People v. Miller
Decision Date | 04 December 1928 |
Docket Number | No. 127.,127. |
Citation | 245 Mich. 115,222 N.W. 151 |
Parties | PEOPLE v. MILLER. |
Court | Michigan Supreme Court |
OPINION TEXT STARTS HERE
Error to Circuit Court, Cass County; Glenn E. Warner, Judge.
Raymond Miller was convicted of carrying two pistols concealed in an automobile, and he brings error. Reversed, and defendant discharged.
Argued before the Entire Bench.
Asa K. Hayden, of Cassopolis, for appellant.
Wilber M. Brucker, Atty. Gen., and Jack L. Pollock, Pros. Atty., of Dowagiac, for the People.
Defendant was convicted of carrying two pistols concealed in an automobile, contrary to the provisions of Act 372, P. A. 1927. The weapons were found on search of his car by officers.

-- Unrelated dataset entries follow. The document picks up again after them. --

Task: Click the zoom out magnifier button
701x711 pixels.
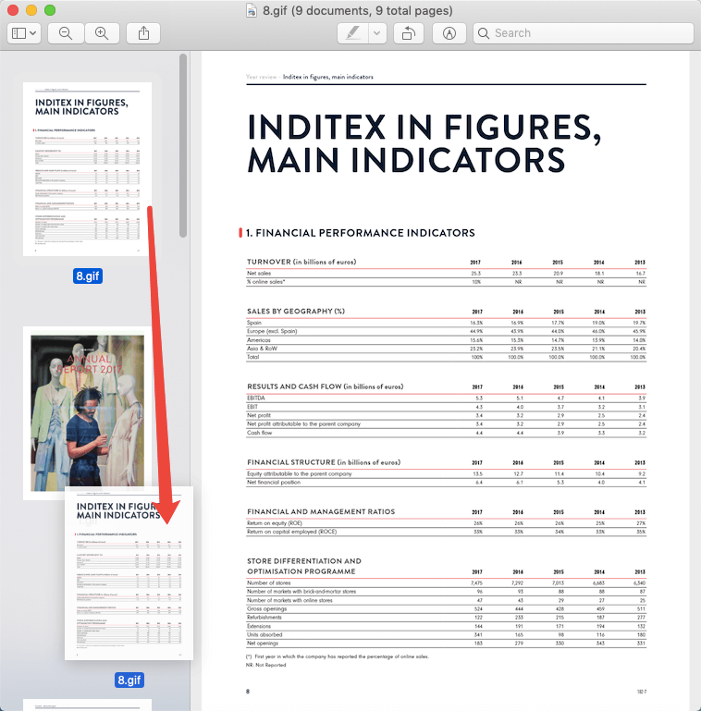Action: [x=66, y=33]
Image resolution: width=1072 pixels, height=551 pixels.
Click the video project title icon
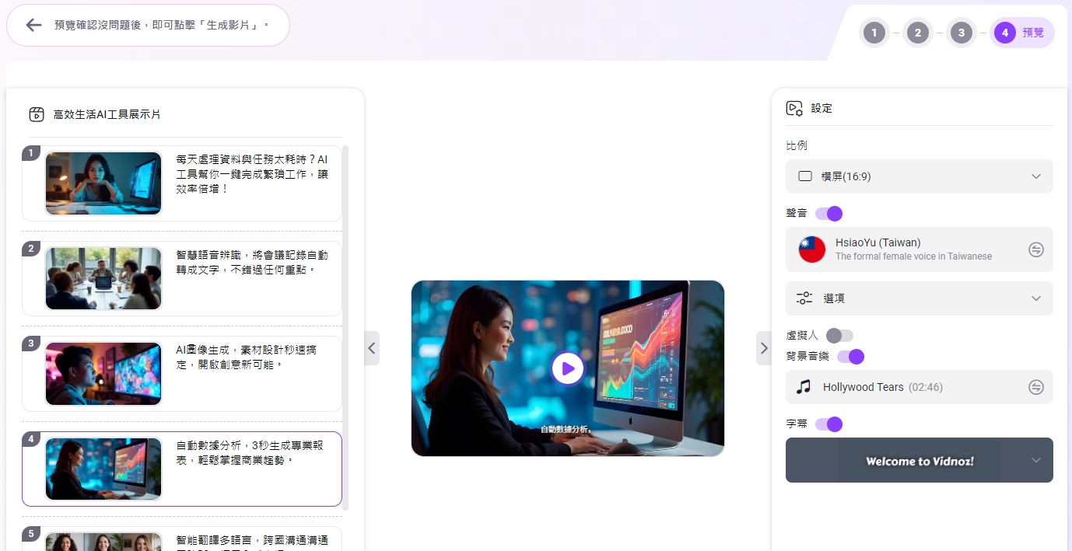click(x=37, y=114)
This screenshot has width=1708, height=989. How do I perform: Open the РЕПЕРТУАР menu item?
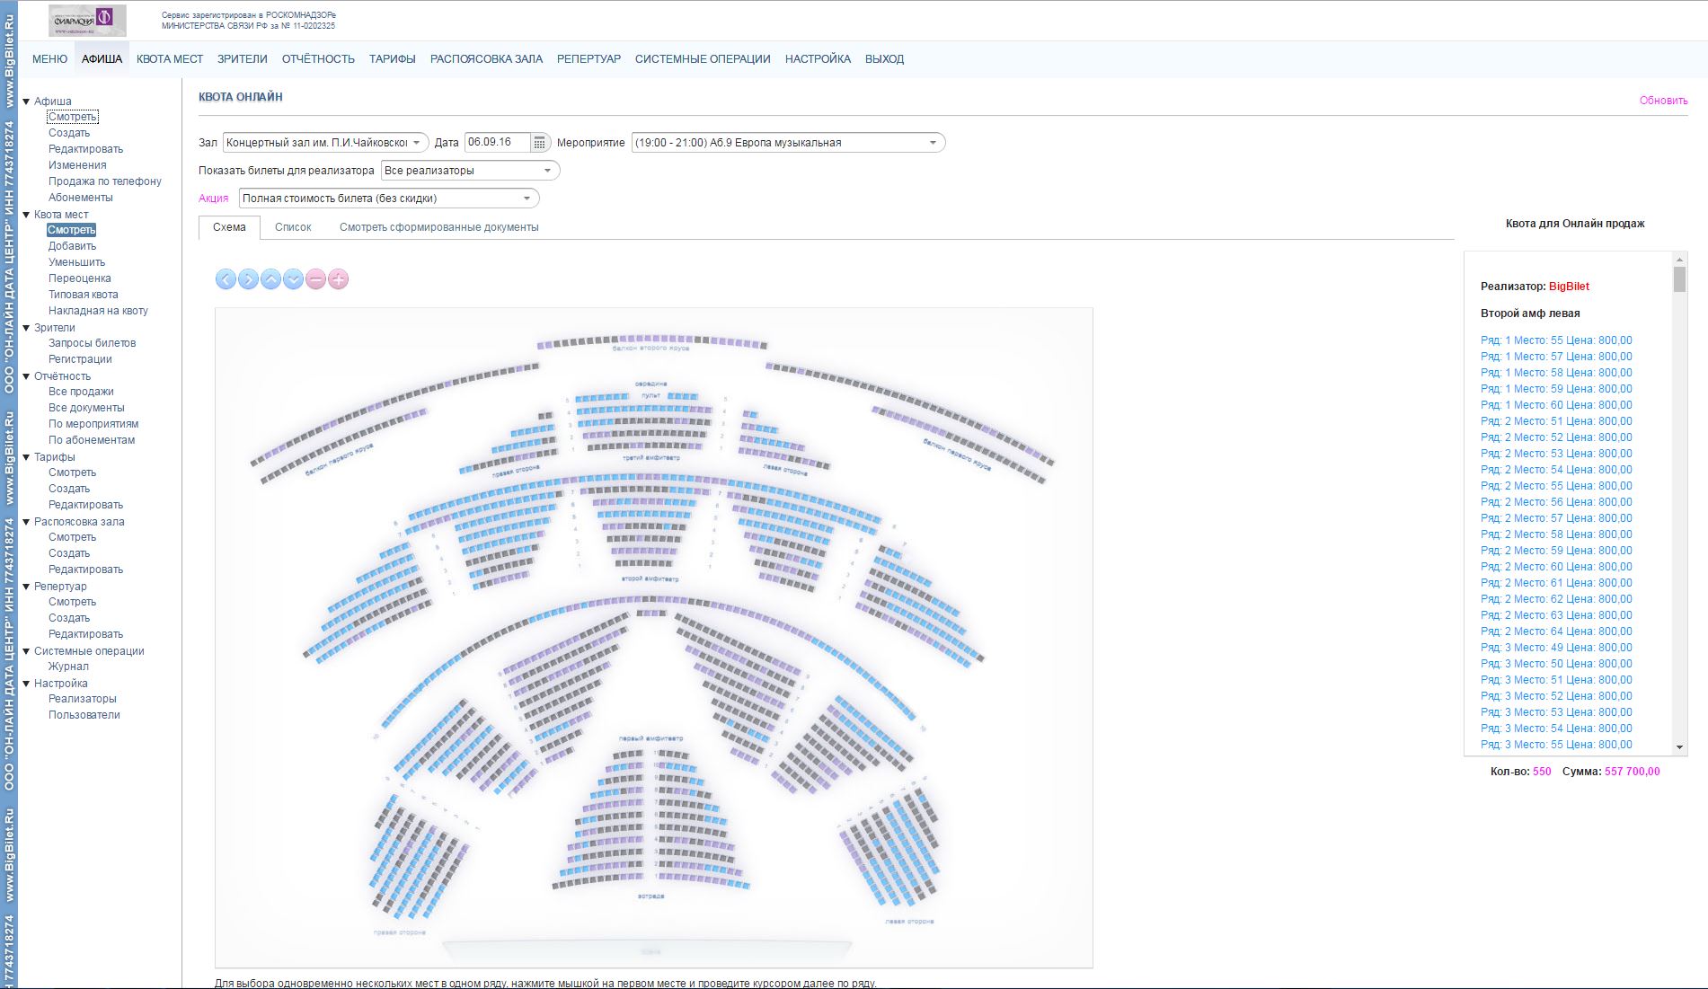pyautogui.click(x=589, y=59)
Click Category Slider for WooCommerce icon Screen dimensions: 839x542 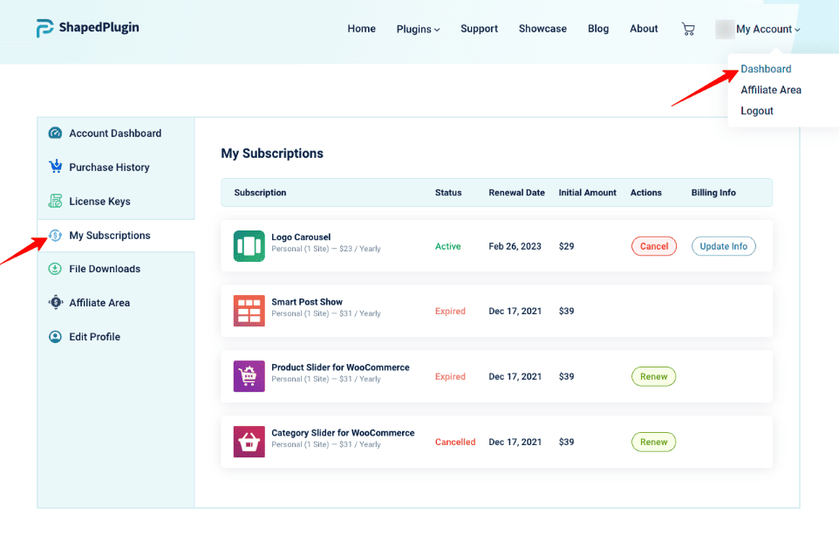click(249, 442)
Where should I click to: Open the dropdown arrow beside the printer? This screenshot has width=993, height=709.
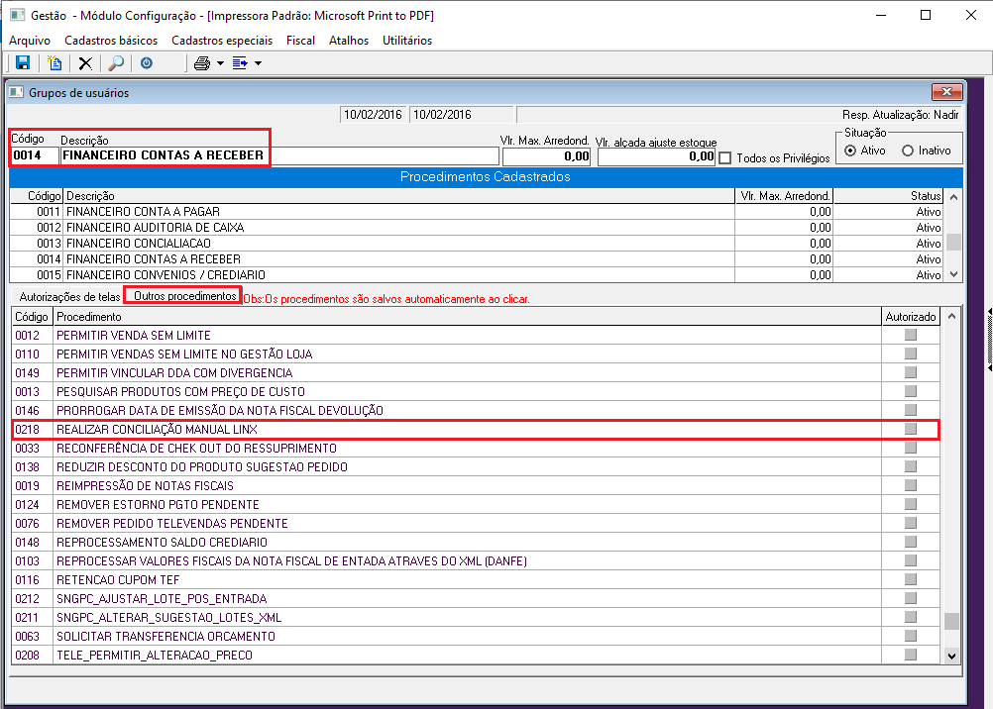[220, 63]

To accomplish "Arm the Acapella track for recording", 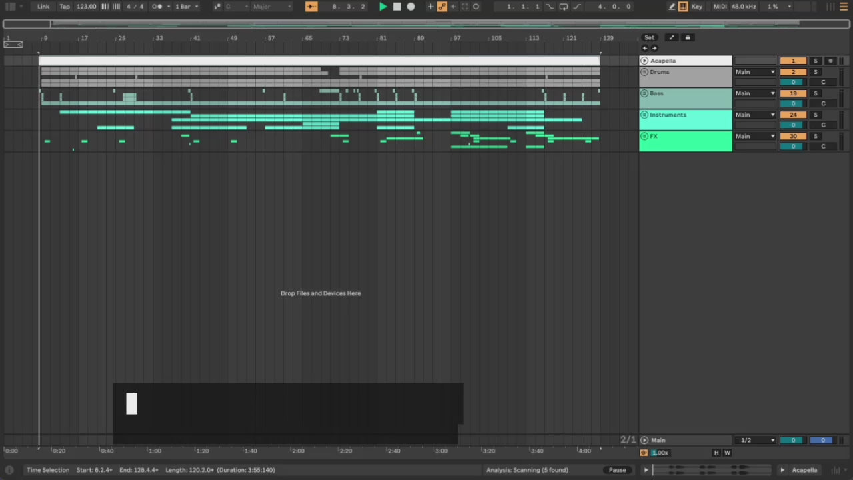I will [830, 61].
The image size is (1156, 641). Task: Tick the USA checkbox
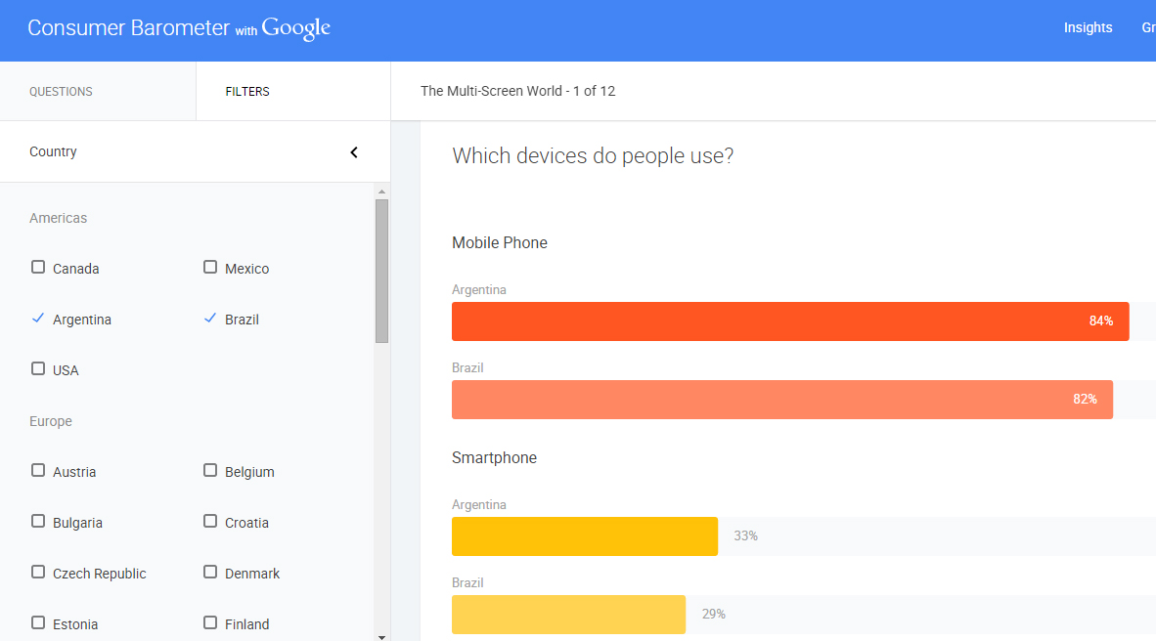38,369
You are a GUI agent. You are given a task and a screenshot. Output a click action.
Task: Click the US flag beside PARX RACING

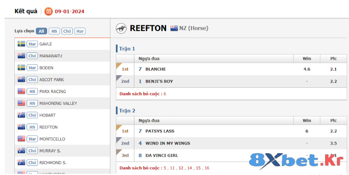pyautogui.click(x=21, y=92)
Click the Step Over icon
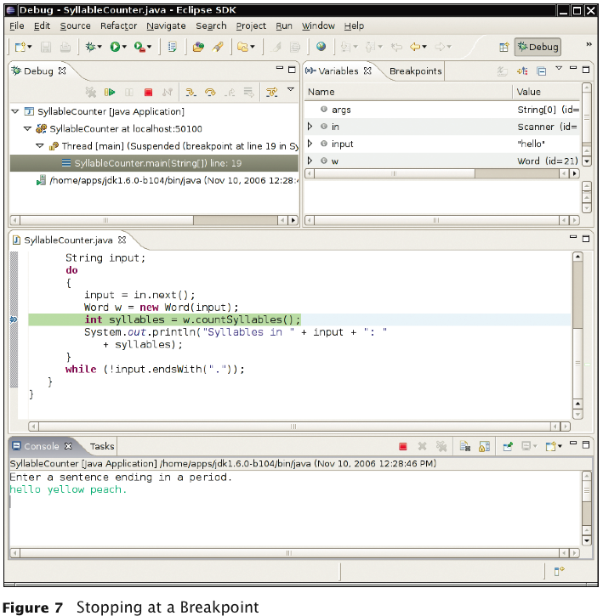The image size is (603, 616). point(209,92)
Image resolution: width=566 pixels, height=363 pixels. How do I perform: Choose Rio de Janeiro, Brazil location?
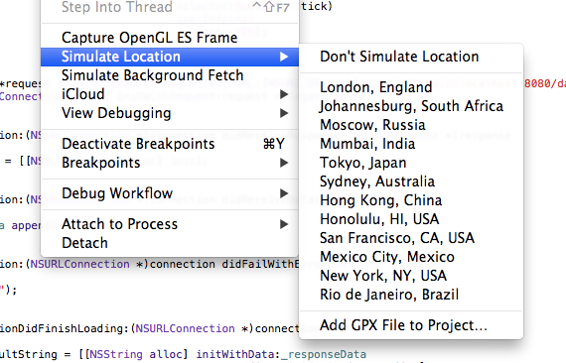[x=411, y=295]
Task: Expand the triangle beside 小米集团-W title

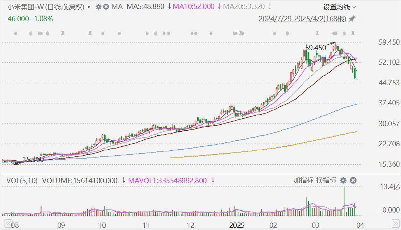Action: (89, 7)
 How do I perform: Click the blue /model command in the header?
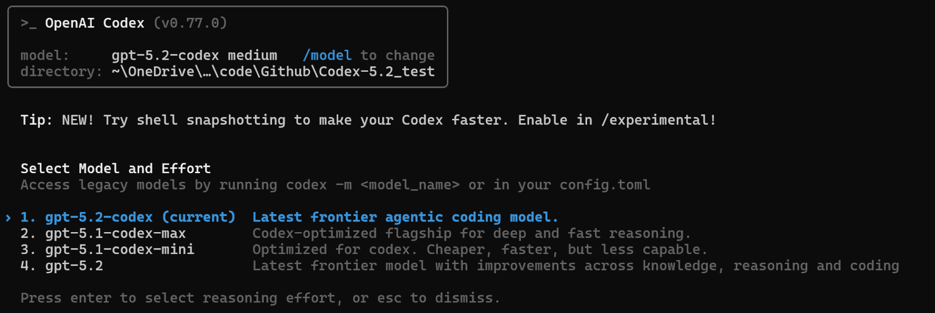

By objections to admission of testimony on the preliminary examination before the magistrate, by motion in the circuit court to dismiss the cause for the reason that there had been no competent testimony produced at the examination to justify his being held for trial, and by motion to suppress the evidence so obtained by the officer, he properly challenged the validity of the search. This presents the only question in the case.
The testimony taken at the examination constituted the whole showing on the motion to suppress. The determination of the motions to dismiss and to suppress rests upon such showing. Testimony later taken on the trial, amplifying the circumstances of the search, cannot be considered.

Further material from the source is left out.